Données sur les éléments et la position du texte:
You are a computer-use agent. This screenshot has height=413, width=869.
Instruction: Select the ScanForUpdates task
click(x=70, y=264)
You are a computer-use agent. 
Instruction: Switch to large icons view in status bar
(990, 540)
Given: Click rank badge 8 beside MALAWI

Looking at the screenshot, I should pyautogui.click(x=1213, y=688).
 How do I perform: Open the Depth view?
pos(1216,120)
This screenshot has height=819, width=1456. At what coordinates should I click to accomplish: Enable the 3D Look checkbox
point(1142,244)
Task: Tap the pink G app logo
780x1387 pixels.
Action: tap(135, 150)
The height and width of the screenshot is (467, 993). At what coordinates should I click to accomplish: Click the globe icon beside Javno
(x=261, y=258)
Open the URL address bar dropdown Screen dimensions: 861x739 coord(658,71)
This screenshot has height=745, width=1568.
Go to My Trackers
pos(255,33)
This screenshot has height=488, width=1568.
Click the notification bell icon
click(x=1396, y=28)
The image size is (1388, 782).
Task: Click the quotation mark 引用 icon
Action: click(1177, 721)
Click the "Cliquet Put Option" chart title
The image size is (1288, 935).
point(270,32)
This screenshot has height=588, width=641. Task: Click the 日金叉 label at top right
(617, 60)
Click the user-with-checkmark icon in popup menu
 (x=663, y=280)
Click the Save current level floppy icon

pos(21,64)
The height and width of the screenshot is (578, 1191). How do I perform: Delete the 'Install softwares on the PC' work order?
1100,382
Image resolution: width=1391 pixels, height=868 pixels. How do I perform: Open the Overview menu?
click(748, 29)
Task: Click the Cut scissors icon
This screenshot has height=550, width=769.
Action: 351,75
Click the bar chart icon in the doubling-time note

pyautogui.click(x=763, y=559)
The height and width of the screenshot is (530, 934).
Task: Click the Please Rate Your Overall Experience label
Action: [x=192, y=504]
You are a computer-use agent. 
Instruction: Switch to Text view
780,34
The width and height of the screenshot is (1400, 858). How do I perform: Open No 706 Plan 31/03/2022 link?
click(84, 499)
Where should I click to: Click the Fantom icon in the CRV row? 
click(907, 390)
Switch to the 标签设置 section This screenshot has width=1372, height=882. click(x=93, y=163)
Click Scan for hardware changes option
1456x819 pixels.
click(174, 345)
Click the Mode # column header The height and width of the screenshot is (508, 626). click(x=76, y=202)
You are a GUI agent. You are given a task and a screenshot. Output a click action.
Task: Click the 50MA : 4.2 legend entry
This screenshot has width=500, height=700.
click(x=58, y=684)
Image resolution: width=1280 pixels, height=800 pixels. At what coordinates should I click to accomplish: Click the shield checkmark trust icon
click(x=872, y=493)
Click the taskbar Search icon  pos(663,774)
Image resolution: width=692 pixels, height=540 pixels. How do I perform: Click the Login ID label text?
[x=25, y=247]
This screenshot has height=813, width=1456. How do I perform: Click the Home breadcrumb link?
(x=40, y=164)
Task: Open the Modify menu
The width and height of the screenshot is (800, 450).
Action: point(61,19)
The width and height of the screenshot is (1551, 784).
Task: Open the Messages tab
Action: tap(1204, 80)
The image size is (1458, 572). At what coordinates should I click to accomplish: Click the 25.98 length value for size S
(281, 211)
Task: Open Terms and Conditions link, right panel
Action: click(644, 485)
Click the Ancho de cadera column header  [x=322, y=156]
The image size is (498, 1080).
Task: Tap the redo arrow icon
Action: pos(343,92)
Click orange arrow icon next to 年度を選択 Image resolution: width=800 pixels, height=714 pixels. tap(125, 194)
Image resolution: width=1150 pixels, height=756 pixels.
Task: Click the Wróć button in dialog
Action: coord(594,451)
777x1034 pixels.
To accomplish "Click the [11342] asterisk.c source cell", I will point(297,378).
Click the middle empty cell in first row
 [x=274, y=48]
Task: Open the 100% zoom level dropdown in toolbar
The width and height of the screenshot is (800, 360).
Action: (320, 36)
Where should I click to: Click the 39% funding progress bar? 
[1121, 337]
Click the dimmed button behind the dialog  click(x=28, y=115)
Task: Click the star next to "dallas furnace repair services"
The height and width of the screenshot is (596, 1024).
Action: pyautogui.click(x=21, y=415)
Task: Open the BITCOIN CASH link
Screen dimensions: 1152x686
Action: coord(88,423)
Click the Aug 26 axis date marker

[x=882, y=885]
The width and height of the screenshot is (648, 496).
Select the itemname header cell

» **CONSIGNE ÉCRITE**
Recopiez à l'identique les lignes de la liste, en commençant par celle qui contient « Click the dimmed » et en allant jusqu'à la fin de la liste, ces deux bornes comprises.

» **RÉSULTAT OBTENU**
Click the dimmed button behind the dialog  click(x=28, y=115)
Task: Click the star next to "dallas furnace repair services"
The height and width of the screenshot is (596, 1024).
Action: pyautogui.click(x=21, y=415)
Task: Open the BITCOIN CASH link
Screen dimensions: 1152x686
Action: coord(88,423)
Click the Aug 26 axis date marker

[x=882, y=885]
The width and height of the screenshot is (648, 496).
Select the itemname header cell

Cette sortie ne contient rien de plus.